Steingart says, although he hasn’t conducted a formal ROI study, he is convinced his team is more efficient because now, “We all know what the score is. We’ve got all kinds of projects, and we do a lot of Web development for client facing applications that are used by agents,” he says. Those projects are big, costing hundreds of thousands of dollars or more, and some of the newest projects involve .NET and mainframe development. “Which platform is being used doesn’t matter because usually the projects use them all, but the tools don’t care what kind of development you are doing,” Steingart says. “It is more about the data you are collecting rather than the platforms you are working on.”

A one-man team that’s everywhere
New Mexico Technology Group has a major development contract with the U.S. Army for communications software. Judy Mills of NewTec has adopted Alexsys Team 2 software to manage software developers nationwide. Alexsys Team 2 software is designed to achieve time and cost savings and on-time project delivery using a company’s existing processes. The product focuses on helping management balance individual workloads and document a project’s entire history.

Mills says that NewTec started with 20 Alexsys Team 2 licenses and now has more than 80 developers across the nation using it to manage their workloads, including work requests and change requests.

Recorded information:
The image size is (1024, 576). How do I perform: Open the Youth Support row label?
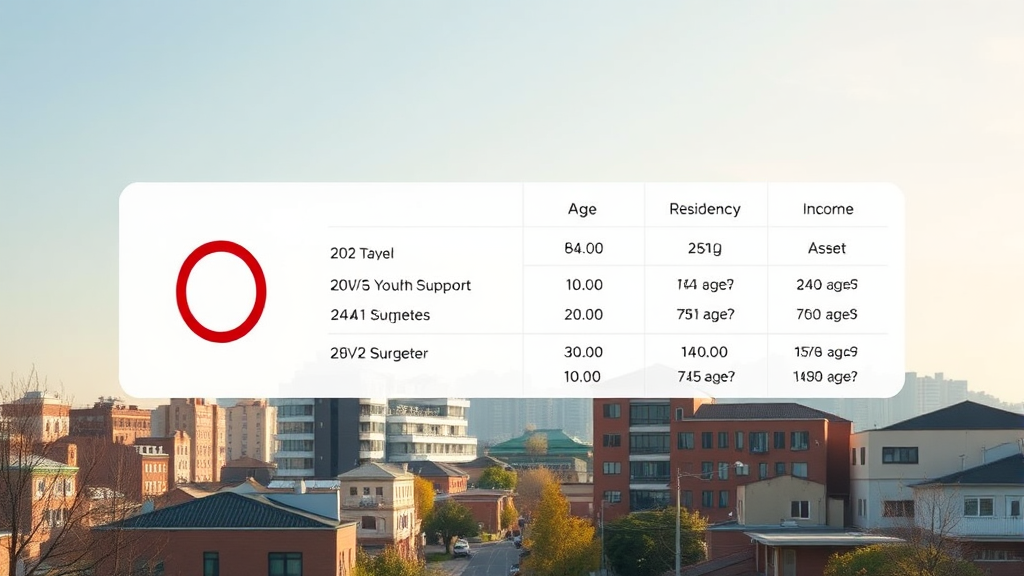pos(400,285)

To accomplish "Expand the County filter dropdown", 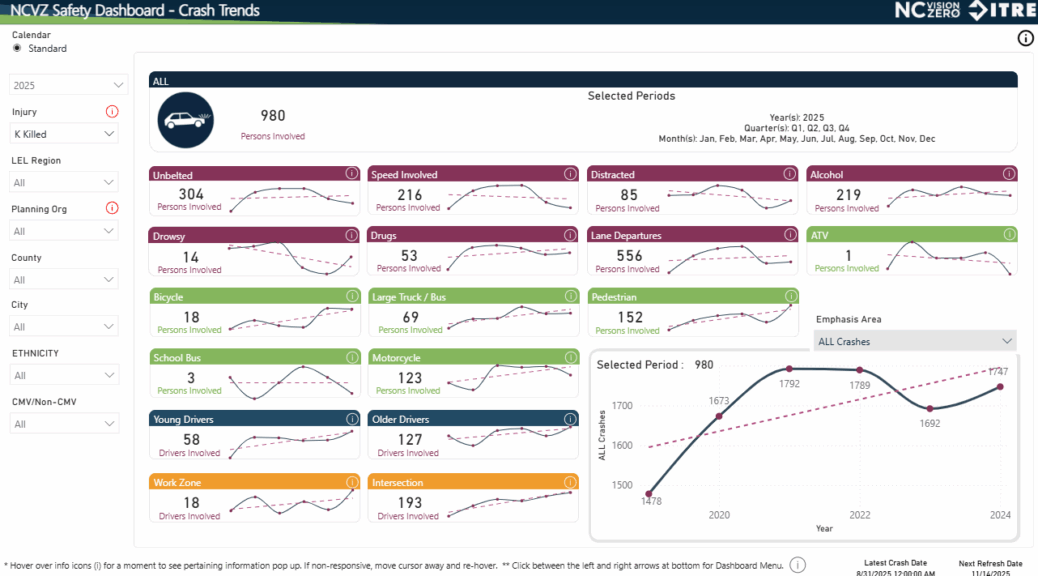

Jobs:
1/ In the project-management passage, how many Alexsys Team 2 licenses did NewTec start with?
2/ Output the project-management passage, beginning at the words "A one-man team" and stopping after "project’s entire history.".
The material has no connection to the project-management passage.

Answers to the exercise:
1/ NewTec started with 20 Alexsys Team 2 licenses.

2/
A one-man team that’s everywhere
New Mexico Technology Group has a major development contract with the U.S. Army for communications software. Judy Mills of NewTec has adopted Alexsys Team 2 software to manage software developers nationwide. Alexsys Team 2 software is designed to achieve time and cost savings and on-time project delivery using a company’s existing processes. The product focuses on helping management balance individual workloads and document a project’s entire history.